KETIKA membaca pernyataan Bob Sadino, yang kira kira bilang begini:
"Orang pintar itu banyak pikirannya, tapi orang goblok hanya satu. Jadi bisa fokus."Seketika saya teringat apa yang telah orang tua dan guru ajarkan tentang makna kepintaran.
Mulai dari SD, SMP, SMA bahkan (ada juga) hingga ke perguruan tinggi, kita "dipaksa" untuk pintar (baca: mampu) menguasai seluruh mata pelajaran.
Setiap guru menuntut agar siswanya "mendapat nilai tinggi" pada setiap mata pelajaran yang diampunya.

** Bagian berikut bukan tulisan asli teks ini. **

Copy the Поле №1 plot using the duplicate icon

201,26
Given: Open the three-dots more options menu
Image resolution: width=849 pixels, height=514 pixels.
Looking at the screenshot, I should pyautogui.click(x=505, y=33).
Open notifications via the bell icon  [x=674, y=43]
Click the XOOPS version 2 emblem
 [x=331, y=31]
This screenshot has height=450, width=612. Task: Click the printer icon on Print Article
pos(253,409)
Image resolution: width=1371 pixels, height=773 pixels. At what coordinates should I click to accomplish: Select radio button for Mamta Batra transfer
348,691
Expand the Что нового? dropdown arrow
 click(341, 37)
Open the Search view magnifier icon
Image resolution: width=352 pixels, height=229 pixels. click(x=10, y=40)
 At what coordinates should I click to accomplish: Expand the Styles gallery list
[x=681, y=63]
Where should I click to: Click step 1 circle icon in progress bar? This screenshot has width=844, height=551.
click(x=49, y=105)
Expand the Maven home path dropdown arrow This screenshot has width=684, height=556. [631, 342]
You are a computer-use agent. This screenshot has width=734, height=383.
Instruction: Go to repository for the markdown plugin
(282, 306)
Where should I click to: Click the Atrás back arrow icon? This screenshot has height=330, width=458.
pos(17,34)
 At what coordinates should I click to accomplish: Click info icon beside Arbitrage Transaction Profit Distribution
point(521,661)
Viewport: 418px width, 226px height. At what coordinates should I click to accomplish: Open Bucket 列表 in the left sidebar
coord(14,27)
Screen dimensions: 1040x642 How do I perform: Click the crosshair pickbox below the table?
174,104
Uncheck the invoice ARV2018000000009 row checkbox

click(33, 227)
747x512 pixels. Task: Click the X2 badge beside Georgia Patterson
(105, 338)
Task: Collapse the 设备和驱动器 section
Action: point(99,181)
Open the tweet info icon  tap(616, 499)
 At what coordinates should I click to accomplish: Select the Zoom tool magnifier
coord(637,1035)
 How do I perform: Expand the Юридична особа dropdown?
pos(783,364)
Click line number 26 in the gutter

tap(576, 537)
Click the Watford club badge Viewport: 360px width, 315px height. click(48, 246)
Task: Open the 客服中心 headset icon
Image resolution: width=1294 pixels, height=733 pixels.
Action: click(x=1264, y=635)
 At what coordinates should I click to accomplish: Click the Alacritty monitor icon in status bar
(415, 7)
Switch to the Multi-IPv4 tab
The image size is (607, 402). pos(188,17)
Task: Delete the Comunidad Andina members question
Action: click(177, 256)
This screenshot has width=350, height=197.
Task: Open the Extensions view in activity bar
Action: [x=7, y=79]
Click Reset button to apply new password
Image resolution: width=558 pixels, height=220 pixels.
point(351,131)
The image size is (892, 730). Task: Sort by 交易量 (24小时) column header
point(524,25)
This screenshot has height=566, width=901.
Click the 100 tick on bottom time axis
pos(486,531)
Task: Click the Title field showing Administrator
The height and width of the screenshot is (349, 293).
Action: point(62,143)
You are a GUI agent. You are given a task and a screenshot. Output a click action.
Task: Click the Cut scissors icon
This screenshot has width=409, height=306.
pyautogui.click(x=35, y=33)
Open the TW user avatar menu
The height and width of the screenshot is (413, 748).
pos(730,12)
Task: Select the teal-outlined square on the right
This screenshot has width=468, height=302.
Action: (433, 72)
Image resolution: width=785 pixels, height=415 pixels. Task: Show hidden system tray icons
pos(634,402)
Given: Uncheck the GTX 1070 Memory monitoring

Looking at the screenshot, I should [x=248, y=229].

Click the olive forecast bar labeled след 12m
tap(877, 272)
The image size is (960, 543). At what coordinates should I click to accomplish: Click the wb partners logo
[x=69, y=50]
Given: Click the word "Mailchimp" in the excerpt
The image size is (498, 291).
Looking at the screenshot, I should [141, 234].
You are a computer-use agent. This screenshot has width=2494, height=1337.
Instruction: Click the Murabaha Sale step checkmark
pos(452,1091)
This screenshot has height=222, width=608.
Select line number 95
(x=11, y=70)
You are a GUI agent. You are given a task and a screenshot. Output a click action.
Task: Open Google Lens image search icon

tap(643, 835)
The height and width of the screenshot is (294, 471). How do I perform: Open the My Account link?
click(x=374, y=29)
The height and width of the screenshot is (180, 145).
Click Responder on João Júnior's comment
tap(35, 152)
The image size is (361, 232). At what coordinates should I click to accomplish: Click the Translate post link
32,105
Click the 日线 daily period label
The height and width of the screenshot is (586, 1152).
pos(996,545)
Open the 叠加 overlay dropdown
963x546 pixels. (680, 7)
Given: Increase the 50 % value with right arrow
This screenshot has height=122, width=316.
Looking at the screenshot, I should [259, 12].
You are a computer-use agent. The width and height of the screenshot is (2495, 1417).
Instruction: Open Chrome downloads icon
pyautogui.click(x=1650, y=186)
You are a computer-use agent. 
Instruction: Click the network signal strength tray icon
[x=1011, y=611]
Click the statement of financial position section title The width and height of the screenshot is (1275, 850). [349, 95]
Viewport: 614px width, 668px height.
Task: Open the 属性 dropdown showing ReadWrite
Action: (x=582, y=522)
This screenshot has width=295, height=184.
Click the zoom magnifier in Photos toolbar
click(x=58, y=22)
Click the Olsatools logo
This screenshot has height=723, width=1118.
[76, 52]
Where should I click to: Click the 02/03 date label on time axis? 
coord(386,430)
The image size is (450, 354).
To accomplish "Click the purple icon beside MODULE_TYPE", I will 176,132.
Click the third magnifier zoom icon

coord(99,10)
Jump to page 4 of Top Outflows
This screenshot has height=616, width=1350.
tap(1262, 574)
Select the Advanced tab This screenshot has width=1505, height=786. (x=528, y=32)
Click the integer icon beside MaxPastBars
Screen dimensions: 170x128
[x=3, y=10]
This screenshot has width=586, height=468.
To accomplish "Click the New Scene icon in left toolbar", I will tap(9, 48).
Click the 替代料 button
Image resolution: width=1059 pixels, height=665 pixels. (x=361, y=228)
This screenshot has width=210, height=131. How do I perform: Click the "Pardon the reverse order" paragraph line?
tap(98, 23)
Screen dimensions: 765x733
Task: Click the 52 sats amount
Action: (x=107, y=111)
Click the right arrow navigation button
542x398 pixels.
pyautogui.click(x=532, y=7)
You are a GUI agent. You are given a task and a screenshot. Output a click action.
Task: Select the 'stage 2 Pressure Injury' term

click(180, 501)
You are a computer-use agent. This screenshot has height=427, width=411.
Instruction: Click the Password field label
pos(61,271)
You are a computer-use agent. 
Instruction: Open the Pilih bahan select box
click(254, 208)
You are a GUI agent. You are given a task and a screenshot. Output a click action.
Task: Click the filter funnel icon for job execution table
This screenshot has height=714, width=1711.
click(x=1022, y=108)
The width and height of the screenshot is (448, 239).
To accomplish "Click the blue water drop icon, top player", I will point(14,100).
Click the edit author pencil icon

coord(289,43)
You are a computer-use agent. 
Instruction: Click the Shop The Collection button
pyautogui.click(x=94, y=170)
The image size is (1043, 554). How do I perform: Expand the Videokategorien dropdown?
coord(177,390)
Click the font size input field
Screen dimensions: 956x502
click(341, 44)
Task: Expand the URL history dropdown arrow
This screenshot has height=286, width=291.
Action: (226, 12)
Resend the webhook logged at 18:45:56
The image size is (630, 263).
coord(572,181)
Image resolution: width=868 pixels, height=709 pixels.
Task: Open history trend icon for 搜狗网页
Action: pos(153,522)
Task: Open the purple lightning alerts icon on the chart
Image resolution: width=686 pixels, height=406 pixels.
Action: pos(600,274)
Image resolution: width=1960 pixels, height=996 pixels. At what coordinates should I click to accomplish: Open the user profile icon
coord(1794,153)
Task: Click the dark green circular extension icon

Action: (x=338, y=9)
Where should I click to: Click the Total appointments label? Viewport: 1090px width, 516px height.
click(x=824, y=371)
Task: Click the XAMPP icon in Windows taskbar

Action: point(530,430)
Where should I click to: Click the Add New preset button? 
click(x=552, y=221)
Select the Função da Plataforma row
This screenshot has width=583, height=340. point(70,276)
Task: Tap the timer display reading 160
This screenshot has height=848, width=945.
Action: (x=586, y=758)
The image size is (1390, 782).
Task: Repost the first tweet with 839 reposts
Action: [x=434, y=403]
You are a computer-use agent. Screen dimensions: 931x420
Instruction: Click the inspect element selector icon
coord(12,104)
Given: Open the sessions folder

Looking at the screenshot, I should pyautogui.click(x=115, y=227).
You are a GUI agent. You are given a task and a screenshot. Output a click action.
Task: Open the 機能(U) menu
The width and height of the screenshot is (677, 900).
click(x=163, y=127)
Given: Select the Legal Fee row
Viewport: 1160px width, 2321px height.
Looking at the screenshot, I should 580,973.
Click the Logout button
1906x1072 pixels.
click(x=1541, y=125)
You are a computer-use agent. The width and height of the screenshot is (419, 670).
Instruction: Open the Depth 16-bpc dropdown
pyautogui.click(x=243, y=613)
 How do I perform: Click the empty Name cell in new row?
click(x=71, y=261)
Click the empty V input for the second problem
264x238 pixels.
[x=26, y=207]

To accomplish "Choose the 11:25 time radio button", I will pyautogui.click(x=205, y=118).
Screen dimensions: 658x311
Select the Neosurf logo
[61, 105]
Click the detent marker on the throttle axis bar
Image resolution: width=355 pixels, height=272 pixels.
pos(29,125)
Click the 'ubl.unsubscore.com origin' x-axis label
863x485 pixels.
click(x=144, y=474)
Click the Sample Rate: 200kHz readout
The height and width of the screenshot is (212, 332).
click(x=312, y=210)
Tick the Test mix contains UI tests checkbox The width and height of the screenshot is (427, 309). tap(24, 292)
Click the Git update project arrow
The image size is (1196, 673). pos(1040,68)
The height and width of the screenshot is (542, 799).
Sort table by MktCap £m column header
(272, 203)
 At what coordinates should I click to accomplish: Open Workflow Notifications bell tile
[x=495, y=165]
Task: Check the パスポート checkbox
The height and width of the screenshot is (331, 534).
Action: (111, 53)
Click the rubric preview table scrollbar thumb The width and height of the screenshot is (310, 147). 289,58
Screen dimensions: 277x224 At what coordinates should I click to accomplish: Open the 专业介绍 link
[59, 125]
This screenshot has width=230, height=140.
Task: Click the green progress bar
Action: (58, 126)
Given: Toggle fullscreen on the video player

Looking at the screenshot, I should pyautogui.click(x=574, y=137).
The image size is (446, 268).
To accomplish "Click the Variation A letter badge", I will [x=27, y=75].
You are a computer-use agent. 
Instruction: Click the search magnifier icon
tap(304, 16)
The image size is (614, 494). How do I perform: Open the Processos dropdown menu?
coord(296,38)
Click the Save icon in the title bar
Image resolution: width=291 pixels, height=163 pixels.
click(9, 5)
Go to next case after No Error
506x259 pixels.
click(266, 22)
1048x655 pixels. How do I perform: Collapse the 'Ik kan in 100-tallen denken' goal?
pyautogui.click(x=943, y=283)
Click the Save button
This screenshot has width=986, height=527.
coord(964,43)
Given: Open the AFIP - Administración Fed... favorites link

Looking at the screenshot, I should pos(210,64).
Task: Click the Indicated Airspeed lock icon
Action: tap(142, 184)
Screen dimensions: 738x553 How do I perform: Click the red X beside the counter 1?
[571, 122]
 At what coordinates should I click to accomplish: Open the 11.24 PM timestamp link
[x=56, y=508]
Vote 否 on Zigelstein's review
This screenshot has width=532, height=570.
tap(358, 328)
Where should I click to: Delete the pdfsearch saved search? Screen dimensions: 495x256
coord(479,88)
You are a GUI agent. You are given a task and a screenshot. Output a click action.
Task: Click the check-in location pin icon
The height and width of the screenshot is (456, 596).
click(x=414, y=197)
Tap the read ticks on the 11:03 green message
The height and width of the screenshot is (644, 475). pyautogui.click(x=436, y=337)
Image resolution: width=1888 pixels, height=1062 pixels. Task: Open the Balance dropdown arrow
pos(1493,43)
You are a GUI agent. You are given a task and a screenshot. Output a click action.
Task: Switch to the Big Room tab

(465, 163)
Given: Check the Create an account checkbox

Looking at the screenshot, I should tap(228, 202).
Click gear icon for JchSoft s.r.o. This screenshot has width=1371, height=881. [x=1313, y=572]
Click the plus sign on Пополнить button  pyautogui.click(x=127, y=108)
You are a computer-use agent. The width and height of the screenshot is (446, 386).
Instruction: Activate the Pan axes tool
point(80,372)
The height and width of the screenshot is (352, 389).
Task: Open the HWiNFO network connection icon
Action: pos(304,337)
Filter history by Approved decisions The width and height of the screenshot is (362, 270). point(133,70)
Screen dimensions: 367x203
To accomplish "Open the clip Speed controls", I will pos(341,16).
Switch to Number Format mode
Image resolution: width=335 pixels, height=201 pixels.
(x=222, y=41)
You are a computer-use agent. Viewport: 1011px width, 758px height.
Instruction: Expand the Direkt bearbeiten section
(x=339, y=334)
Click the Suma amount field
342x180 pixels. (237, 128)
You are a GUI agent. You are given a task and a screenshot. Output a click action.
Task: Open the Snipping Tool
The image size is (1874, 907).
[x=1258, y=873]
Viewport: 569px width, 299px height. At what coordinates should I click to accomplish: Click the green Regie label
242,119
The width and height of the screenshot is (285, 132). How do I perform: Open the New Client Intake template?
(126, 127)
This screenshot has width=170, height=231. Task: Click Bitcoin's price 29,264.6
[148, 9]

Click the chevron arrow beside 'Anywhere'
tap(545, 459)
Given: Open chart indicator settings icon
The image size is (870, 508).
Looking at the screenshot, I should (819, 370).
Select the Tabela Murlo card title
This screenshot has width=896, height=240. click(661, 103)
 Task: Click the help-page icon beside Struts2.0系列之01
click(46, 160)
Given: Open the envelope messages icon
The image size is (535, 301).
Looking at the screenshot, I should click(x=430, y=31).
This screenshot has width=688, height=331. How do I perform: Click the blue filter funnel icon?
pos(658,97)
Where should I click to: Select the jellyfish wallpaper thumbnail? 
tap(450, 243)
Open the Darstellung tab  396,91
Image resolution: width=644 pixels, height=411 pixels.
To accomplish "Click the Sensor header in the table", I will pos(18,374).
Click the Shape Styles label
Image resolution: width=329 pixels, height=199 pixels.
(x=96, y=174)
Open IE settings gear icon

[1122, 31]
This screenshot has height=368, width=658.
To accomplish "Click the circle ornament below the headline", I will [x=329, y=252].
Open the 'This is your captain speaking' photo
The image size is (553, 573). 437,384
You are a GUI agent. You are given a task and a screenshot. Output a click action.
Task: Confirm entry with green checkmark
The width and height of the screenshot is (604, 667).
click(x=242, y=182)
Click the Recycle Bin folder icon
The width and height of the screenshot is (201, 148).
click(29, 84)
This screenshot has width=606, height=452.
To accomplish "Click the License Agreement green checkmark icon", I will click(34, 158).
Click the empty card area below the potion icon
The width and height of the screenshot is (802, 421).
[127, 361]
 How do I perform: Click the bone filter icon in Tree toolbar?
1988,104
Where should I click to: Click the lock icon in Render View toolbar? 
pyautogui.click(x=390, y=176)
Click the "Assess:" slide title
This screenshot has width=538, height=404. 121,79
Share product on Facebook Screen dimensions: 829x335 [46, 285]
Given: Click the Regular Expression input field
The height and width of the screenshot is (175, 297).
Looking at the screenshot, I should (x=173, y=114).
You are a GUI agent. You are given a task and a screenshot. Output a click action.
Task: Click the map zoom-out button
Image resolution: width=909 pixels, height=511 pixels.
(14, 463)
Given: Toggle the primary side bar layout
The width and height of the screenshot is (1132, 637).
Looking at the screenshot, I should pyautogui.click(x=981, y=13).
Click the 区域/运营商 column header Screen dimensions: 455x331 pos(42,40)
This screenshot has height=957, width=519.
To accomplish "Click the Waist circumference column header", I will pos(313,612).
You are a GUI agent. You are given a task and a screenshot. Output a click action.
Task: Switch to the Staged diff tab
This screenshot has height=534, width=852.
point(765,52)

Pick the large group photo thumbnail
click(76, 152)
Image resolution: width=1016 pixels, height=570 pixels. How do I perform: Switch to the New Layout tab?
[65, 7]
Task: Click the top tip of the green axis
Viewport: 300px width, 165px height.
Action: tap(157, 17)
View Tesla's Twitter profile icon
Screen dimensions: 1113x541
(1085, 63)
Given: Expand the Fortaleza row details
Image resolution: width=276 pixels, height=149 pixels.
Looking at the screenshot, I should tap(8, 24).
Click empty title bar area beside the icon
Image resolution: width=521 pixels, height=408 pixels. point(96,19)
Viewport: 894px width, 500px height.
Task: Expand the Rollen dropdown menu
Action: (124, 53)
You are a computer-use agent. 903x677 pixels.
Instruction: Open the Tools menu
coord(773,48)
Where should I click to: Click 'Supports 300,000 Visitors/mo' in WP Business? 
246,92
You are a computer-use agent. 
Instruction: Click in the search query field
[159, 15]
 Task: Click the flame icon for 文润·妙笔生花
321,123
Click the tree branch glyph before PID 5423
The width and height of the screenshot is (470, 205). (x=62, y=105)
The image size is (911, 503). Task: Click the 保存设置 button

Lalu sistem ranking/peringkat pun dimulai dari akumulasi nilai pada seluruh mata pelajaran. Sehingga siswa yang meraih peringkat tertinggi pasti akan mendapatkan cap sebagai siswa yang pintar, cerdas atau sebutan lain yang sejenis.
Maka paradigma orang tua/keluarga -kemudian masyarakat- akan terbangun bahwa "siswa dengan peringkat 1 adalah siswa yang paling pintar di antara siswa yang lain."
Lalu pada akhirnya, orang tua, keluarga, masyarakat akan menuntut anak anaknya meraih peringkat 1.
Ini jelas hal yang memusingkan jika kita melihat dengan kacamata seberapa penting skill / bakat.
Kemudian jika kita meruntut hingga ke akar, maka akan ada hasil yang menyatakan bahwa orang pintar di negeri ini ada banyak. Tapi kebanyakan dari mereka tak bisa berbuat apa apa.
Loh kok, kenapa?
Sebab pintar -dalam tanda kutip, miliknya orang Indonesia- adalah (pintar) dengan banyak ide tanpa aplikasi. Banyak bicara kurang kerja.
Bagaimana tidak, sedari di bangku sekolah dasar, pikiran tak pernah diajarkan untuk fokus pada satu masalah. Tapi diajarkan dan dipaksa untuk "ahli" di segala bidang (mata pelajaran). Hah?
Pantas saja, tiada yang benar-benar ahli di negeri ini, kecuali hanya sedikit.
Singkatnya:
Jangan menuntut siswa harus mendapat ranking 1 atau mampu pada setiap mata pelajaran. Ikuti ke mana bakat melaju. Sebab di situ ada jalan menuju tujuan yang satu.
Maafkan dan hargai segala bentuk yang dituliskan.